Items listed in a dataset:
## Start
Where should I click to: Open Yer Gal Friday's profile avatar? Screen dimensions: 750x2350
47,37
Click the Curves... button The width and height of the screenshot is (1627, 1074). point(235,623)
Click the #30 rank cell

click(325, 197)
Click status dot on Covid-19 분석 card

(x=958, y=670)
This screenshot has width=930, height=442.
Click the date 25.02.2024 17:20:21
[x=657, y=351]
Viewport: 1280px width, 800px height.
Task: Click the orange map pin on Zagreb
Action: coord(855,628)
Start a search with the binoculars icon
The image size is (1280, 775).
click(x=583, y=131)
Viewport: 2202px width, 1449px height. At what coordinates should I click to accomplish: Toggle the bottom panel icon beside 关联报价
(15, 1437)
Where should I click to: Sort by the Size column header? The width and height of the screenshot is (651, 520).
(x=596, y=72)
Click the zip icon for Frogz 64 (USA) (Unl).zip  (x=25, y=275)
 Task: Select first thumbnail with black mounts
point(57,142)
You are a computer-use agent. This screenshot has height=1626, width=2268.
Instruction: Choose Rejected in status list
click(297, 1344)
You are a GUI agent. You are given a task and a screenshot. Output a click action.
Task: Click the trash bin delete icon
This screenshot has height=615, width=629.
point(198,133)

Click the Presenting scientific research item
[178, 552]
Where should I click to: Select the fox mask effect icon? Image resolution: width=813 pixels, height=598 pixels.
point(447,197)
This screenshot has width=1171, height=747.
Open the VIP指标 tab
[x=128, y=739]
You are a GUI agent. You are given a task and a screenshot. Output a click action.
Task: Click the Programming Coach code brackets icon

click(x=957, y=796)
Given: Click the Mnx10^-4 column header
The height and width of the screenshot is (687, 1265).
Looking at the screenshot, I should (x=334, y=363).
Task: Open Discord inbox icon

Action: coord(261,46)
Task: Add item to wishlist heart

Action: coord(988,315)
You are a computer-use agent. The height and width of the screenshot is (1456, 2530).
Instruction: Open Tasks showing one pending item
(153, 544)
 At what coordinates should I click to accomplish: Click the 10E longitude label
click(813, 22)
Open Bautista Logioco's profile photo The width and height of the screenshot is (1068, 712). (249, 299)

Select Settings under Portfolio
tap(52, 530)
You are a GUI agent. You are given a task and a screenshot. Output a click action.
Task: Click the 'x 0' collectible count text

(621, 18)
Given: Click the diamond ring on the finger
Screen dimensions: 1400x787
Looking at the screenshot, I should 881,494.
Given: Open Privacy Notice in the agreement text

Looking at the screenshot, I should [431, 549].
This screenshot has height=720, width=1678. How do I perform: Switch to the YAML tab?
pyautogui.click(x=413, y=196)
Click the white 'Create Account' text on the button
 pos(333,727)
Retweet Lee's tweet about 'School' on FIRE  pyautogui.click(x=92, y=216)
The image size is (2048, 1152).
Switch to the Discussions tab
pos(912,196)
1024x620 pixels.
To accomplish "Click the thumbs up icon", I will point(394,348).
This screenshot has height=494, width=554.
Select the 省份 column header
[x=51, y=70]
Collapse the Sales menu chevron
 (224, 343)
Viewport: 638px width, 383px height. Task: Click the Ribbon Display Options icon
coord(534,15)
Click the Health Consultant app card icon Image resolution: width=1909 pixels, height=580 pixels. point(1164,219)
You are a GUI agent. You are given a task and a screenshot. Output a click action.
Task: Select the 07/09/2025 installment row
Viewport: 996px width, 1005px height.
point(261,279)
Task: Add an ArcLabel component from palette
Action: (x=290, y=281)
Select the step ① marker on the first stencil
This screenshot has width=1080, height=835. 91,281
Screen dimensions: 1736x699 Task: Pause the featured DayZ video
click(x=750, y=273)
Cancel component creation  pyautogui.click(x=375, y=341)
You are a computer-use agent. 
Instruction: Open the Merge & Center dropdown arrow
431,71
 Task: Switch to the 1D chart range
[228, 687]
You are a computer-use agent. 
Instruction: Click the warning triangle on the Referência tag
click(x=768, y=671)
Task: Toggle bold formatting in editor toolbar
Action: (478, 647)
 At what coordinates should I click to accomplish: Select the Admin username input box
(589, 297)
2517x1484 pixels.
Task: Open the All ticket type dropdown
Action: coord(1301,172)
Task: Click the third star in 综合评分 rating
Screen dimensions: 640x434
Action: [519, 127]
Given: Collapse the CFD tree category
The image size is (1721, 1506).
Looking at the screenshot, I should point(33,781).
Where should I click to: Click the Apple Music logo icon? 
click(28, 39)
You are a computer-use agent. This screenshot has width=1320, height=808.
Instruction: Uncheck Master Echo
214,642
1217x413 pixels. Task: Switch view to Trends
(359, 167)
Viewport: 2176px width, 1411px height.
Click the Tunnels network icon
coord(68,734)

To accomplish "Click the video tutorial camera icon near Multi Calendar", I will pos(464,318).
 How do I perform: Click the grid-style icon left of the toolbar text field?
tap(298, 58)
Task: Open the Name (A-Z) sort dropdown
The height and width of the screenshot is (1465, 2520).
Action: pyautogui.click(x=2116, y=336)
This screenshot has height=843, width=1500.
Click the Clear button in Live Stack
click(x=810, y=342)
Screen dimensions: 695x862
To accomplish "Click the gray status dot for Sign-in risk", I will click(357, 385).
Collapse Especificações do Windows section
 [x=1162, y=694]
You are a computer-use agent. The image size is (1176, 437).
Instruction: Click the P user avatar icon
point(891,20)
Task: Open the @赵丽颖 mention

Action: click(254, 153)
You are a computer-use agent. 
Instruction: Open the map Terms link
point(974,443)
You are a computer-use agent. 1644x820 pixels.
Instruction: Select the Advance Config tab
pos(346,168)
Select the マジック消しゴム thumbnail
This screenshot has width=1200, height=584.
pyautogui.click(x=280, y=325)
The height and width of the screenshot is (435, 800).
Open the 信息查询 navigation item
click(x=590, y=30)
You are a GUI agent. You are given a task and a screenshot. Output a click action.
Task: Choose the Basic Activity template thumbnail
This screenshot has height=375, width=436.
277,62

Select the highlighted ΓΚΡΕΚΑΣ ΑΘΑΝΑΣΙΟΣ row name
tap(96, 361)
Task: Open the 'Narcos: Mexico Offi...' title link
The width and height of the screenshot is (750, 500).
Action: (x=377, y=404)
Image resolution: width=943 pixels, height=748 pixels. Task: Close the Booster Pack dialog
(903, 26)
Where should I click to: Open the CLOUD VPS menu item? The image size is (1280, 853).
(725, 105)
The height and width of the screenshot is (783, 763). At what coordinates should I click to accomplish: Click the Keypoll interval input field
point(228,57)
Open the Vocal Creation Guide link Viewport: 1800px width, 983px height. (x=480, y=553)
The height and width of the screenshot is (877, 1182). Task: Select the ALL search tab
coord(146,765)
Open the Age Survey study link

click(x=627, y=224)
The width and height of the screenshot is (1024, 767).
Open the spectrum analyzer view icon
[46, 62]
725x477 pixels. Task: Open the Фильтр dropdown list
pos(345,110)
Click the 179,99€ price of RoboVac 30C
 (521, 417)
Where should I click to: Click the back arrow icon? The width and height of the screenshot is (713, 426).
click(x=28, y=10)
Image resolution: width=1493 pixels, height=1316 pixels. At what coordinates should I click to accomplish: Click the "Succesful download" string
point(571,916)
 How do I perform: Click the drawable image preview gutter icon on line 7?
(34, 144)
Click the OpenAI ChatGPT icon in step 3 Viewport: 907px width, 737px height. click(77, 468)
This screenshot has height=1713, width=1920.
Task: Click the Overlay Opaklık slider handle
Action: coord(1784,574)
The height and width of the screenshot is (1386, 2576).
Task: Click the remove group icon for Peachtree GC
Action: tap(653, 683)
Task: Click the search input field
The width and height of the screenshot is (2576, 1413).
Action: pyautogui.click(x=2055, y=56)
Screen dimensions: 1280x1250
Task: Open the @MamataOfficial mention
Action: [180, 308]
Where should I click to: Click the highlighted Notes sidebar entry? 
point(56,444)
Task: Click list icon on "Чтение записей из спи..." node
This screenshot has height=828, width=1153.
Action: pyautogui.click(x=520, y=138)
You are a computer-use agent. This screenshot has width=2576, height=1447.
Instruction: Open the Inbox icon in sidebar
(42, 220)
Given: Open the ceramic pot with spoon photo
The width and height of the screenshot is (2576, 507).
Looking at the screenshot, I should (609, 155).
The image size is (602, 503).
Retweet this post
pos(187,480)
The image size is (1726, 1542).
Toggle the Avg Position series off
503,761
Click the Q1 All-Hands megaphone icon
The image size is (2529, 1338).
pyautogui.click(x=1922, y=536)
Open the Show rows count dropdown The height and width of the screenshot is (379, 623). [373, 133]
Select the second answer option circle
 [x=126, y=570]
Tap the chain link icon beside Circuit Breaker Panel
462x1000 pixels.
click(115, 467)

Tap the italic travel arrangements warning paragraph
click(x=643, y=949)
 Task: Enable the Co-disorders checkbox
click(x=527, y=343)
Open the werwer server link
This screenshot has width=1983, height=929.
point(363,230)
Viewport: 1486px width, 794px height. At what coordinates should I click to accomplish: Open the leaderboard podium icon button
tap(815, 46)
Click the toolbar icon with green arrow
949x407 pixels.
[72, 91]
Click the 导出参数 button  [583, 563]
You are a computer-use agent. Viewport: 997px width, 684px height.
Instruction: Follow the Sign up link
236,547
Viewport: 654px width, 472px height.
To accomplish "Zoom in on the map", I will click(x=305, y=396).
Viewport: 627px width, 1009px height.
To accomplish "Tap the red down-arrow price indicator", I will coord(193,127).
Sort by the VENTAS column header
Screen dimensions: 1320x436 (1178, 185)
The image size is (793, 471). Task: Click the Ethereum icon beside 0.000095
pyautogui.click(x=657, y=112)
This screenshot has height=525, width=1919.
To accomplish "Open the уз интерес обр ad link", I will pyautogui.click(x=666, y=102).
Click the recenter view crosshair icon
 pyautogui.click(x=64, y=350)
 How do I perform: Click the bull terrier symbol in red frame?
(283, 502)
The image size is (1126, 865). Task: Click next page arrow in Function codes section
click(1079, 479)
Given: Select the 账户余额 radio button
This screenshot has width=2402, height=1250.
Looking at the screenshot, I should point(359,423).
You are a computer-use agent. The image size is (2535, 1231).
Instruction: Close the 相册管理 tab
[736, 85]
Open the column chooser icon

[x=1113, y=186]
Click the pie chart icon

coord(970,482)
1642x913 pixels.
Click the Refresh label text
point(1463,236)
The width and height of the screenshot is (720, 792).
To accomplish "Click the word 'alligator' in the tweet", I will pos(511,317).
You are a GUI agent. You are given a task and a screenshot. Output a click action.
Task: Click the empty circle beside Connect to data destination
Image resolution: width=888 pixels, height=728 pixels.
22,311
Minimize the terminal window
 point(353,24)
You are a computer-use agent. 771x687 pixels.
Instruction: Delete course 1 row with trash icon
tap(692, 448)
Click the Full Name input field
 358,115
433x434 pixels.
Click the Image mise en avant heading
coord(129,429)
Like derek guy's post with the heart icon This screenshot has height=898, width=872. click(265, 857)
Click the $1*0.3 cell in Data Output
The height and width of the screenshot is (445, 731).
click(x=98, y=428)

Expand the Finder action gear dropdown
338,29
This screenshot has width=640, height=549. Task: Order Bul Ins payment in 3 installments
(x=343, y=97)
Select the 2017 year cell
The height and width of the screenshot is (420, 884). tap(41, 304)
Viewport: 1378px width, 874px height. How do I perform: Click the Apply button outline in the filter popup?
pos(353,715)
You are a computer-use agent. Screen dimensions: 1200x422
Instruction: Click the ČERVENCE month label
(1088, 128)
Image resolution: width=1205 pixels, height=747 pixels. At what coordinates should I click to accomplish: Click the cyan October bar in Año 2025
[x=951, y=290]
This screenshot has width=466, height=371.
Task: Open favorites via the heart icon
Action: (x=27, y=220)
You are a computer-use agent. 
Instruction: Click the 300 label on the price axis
## End
• WORK TO BE COMPLETED:
Pull out every line in the entries above that contains the word "input", copying each one in full. Matching is case-sensitive.

• WRITTEN REPLY:
 At what coordinates should I click to accomplish: Select the Admin username input box
The height and width of the screenshot is (783, 763). At what coordinates should I click to accomplish: Click the Keypoll interval input field
Task: Click the search input field
Click the Full Name input field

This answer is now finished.